Konkret möchte ich hier auf die Armen Seelen hinweisen. Zwei Dinge können wir sehr gut verbinden: Wir können ihnen durch unser Gebet helfen und uns gleichzeitig Freunde im Himmel erwerben. Stellen wir uns nur vor, wie dankbar eine Seele sein wird, wenn sie durch unser Gebet Trost und Linderung empfängt und zur Anschauung Gottes gelangt, nach der sie sich so sehnt und leidet, weil es noch nicht geschehen ist. Sie wird es niemals vergessen und uns in der Ewigkeit mit ihrer Liebe und Dankbarkeit beschenken. Welch geringer Akt es doch ist, für die Armen Seelen einfach das Ave Maria zu beten, und welch fruchtbare Auswirkungen dies hat!
Denken wir an die unzähligen Möglichkeiten, Gott zu dienen. Sie werden uns bei der Anwendung christlicher Klugheit immer gegenwärtiger, und so wächst auch unser Eifer für das Gute. Denn wenn die Liebe uns beseelt und wir sie praktizieren, dann wird sie immer stärker. Ebenso kann sie abkühlen, wenn wir dies nicht tun und unser Leben in die Gleichgültigkeit absinkt.

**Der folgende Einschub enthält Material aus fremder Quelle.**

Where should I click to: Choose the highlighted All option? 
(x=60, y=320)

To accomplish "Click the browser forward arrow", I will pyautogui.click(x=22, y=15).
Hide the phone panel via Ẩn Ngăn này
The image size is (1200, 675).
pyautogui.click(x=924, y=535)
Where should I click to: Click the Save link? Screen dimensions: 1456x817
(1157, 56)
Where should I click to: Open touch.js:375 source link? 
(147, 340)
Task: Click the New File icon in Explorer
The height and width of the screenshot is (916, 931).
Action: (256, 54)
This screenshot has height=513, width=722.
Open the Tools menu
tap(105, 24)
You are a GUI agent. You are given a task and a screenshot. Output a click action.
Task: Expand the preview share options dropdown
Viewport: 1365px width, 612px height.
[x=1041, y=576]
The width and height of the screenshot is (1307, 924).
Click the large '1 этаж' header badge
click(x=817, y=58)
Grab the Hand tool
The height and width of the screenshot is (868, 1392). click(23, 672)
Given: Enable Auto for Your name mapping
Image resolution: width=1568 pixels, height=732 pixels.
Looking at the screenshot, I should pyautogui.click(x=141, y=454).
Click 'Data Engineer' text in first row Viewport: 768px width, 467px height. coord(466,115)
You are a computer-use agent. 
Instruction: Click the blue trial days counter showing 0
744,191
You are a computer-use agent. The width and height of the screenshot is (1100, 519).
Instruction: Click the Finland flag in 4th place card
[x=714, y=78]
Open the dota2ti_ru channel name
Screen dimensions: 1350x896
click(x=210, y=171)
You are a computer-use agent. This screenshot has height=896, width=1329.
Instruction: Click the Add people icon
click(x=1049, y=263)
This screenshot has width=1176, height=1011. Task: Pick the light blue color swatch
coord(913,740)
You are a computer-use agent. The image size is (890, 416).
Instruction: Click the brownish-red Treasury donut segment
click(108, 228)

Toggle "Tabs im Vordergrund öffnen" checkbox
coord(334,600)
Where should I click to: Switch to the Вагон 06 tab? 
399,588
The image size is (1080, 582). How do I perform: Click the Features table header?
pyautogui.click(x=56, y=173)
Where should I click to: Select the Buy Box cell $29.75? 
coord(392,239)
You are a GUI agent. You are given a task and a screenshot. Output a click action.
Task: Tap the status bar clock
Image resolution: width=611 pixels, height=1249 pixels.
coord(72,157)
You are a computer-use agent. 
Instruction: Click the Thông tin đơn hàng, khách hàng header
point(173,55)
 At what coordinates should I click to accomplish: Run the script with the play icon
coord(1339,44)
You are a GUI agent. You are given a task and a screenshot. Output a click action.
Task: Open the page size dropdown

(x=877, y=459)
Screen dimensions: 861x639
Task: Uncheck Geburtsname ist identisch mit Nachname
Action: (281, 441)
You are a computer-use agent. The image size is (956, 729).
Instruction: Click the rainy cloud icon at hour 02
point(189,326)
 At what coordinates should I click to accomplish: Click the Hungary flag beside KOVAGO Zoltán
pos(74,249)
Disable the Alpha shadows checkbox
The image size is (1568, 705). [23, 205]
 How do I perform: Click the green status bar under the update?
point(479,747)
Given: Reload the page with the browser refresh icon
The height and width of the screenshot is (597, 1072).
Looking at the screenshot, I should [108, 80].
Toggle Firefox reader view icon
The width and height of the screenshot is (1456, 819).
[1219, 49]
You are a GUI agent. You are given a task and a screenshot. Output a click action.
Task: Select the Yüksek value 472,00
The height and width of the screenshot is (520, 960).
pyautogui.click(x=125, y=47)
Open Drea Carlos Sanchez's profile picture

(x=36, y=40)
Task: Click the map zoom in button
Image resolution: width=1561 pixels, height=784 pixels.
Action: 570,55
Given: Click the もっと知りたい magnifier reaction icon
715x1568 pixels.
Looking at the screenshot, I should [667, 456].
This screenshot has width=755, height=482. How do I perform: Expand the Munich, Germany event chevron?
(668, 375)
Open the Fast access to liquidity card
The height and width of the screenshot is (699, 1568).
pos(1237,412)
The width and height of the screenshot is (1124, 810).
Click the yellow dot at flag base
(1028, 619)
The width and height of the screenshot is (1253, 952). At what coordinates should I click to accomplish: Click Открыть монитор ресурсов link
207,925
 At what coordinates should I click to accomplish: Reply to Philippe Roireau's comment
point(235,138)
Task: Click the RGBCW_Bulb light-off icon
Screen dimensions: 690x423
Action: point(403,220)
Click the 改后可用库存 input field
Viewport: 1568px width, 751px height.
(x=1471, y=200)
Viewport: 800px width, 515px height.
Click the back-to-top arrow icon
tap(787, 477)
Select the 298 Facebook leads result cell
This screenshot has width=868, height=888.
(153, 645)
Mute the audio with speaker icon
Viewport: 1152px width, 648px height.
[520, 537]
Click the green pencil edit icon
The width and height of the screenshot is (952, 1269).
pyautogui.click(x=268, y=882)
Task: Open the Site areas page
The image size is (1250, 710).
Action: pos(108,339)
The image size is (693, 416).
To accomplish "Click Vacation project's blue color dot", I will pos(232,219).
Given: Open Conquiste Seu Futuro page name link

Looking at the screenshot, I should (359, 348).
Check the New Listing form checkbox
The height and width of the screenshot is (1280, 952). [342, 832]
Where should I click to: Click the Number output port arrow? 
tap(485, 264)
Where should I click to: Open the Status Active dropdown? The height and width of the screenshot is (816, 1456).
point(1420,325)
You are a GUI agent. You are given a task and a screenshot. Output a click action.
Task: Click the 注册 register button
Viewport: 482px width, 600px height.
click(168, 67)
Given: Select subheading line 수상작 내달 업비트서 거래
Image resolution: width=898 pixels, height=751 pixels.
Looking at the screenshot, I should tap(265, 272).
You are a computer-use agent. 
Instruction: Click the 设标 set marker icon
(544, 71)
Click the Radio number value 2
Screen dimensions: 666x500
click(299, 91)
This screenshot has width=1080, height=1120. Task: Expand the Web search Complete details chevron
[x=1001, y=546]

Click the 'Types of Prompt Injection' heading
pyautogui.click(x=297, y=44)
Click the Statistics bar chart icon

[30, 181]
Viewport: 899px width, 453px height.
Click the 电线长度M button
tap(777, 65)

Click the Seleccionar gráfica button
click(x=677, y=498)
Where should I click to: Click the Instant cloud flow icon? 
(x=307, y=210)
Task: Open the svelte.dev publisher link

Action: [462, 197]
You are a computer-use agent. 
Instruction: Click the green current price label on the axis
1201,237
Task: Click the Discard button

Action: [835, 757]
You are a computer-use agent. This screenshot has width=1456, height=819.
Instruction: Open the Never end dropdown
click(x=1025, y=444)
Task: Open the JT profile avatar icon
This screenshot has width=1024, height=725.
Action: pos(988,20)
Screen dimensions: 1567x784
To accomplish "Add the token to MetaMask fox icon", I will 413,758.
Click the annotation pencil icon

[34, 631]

Seien wir als “Kinder des Lichtes” (Eph 5,8) und nicht träge, das Gute zu tun. Es ist nicht unstatthaft, dies auch im Hinblick darauf zu tun, uns Schätze im Himmel zu sammeln. Dadurch wachsen wir in der Liebe Gottes, und lernen, alles aus Liebe zu ihm zu tun, wie der Herr auch alles aus Liebe zu uns tut.